While overall use among the US adult population remains “relatively low,” the study “documents a marked multi-fold increase in melatonin use in the past few years,” said sleep specialist Rebecca Robbins, a trainer in the Department of Sleep. Medicine for Harvard Medical School, who was not involved in the study.
“Taking a sleep aid has been associated in future studies with the development of dementia and early death. Melatonin is one such sleep aid,” she said.
Bigger dose, less regulation
The study found that since 2006, a small but growing subgroup of adults has taken amounts of melatonin well in excess of the 5 milligrams per day dose normally used as a short-term treatment.
However, pills for sale may contain much higher levels of melatonin than what is stated on the label. Unlike drugs and food, melatonin is not fully regulated by the U.S. Food and Drug Administration, so there are no federal requirements that companies test birth control pills to make sure they contain the amount of melatonin they are advertised.
“We can’t be certain of the purity of over-the-counter melatonin,” Robbins said.
Taking too much serotonin by combining medications such as antidepressants, migraine medications, and melatonin can cause a dangerous drug interaction. Mild symptoms include shivering and diarrhea, while a more severe reaction can lead to muscle stiffness, fever, seizures, and even death if not treated.
It’s a hormone, not a herb
Because it’s bought without a prescription, experts say that many people consider melatonin to be an herbal or vitamin supplement. In fact, melatonin is a hormone made by the pineal gland, located deep in the brain, and released into the bloodstream to regulate the body’s sleep cycles.

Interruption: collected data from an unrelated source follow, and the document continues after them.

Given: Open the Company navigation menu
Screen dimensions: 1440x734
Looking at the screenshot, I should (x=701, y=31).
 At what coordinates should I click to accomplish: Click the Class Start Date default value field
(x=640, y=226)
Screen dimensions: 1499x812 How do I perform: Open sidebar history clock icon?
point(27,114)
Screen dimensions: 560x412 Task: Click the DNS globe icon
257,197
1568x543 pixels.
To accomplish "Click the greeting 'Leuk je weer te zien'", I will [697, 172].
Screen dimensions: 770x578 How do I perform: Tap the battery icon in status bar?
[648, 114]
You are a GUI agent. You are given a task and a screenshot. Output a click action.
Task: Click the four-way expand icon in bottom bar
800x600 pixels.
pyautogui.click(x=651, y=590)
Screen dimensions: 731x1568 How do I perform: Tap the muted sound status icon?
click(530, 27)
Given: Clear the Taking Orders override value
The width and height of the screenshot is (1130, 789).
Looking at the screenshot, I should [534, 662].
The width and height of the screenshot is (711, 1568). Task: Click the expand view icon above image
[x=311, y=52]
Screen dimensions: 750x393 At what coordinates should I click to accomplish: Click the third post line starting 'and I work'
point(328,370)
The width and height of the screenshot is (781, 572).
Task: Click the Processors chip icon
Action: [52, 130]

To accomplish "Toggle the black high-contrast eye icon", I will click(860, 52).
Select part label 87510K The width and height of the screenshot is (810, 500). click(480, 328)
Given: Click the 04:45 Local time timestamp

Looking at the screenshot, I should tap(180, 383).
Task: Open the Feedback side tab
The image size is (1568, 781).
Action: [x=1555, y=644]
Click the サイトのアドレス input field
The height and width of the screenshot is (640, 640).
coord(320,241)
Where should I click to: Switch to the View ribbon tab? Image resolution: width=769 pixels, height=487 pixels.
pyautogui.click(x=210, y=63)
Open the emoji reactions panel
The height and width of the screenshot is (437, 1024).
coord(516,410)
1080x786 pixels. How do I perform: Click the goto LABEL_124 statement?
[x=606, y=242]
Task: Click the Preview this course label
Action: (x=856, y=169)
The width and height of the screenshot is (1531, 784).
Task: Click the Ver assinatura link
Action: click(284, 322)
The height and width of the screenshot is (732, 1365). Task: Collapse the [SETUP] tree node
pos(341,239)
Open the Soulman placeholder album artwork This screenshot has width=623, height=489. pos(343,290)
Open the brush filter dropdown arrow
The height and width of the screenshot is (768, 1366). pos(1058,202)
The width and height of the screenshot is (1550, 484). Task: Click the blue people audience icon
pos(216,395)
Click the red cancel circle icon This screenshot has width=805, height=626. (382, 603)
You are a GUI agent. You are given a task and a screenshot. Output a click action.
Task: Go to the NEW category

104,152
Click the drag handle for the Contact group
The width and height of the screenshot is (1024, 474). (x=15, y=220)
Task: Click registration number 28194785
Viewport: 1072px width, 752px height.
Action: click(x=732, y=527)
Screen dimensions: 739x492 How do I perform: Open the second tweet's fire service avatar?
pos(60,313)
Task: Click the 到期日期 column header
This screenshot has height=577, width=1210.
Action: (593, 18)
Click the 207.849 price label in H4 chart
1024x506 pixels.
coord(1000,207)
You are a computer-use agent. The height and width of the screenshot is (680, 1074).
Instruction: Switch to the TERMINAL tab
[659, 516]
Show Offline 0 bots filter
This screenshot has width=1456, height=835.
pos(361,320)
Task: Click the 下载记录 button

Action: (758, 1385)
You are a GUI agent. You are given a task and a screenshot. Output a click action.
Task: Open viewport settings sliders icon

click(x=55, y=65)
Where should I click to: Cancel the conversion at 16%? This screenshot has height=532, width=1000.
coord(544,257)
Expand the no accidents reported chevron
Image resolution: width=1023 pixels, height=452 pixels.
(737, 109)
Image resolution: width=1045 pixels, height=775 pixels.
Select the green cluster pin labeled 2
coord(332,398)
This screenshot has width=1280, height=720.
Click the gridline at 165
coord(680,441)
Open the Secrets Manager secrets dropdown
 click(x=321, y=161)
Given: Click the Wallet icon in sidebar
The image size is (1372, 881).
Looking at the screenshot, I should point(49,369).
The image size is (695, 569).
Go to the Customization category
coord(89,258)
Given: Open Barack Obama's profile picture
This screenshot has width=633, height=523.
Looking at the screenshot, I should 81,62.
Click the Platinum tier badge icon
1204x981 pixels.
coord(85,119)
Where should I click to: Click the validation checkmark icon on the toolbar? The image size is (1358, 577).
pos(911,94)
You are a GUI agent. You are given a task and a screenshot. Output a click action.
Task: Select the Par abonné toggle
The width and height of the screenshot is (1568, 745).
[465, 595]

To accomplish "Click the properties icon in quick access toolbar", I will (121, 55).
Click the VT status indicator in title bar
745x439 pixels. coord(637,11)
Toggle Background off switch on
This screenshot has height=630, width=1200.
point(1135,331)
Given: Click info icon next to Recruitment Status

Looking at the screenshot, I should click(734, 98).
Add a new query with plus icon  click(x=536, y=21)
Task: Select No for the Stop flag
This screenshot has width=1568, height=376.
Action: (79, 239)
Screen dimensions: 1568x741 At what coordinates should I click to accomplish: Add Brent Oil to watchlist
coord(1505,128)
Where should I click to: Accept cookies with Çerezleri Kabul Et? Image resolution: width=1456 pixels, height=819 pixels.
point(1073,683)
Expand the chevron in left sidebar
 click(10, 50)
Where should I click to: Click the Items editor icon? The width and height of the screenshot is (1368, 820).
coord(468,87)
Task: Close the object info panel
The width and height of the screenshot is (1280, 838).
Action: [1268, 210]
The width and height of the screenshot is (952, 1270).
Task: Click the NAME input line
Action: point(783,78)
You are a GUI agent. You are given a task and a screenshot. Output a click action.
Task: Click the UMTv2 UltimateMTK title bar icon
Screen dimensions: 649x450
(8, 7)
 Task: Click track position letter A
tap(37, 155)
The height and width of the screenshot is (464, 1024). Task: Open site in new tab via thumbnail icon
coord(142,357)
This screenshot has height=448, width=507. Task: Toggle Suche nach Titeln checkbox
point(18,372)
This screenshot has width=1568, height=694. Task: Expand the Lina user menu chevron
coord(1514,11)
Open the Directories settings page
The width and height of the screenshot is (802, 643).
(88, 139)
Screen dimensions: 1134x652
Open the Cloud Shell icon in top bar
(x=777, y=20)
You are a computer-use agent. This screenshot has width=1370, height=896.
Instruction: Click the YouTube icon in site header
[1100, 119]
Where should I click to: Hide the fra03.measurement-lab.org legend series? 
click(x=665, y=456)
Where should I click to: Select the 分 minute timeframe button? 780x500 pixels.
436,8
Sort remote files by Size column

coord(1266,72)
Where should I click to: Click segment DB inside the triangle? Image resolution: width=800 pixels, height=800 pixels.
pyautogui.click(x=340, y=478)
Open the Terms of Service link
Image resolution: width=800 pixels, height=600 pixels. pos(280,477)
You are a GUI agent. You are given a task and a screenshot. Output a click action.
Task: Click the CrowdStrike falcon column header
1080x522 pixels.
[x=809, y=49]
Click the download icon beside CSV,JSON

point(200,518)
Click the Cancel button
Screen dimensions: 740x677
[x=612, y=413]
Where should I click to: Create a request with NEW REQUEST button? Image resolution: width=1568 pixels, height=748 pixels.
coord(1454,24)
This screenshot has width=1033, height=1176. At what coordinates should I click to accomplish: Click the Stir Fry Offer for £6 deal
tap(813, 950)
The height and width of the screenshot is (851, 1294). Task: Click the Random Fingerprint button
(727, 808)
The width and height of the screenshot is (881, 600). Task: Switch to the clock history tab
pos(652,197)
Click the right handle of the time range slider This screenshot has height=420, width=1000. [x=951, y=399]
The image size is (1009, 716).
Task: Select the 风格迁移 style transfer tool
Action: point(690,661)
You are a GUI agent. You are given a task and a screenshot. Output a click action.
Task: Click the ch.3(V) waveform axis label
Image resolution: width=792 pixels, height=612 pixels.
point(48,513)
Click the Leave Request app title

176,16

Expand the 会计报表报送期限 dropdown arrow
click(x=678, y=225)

Another fact: Studies have found that while using melatonin it can be helpful in inducing sleep if used correctly – take it at least two hours before bed – but the actual benefit is minimal.
“When the adults took melatonin, they reduced the time it took them to fall asleep by four to eight minutes,” Dr. Cora Collette Brunner, MD, a professor in the department of pediatrics at Seattle Children’s Hospital at the University of Washington, told CNN. last March.
“So for someone It takes hours to fall asleep, and probably the best thing for them to do is turn off their screens, do 20 to 40 minutes of exercise each day, or not drink any caffeinated products at all.”
“These are all effective sleep aids for sleep, but people are very reticent to do them. They’d rather take the pill, right?”
Train your brain to sleep
Experts say there are other proven sleep tips that work just as well, if not better than aiding sleep. The body begins to secrete melatonin in the dark. What do we do in our modern culture? Use artificial light to keep us awake, often long after the body’s usual bedtime.
Research has found that the body will slow or stop the production of melatonin if it is exposed to light, including blue light from smartphones, laptops, and the like.
“Digital light will discourage everyday driving,” Polotsky said, while “a dim reading light will not.”
Other tips include keeping your bedroom temperature cool, around 60 to 67 degrees Fahrenheit (15 to 20 degrees Celsius). Experts say we sleep better if we feel a little cold.
Set up a bedtime ritual by taking a warm bath, reading a book, or listening to soothing music. Or you can try deep breathing, yoga, meditation, or gentle stretching. Go to bed and wake up at the same time every day, even on weekends or days off, experts say. The body loves routine.
If your doctor prescribes melatonin to help with jet lag or other minor sleep problems, continue with “short-term” use, Robbins says.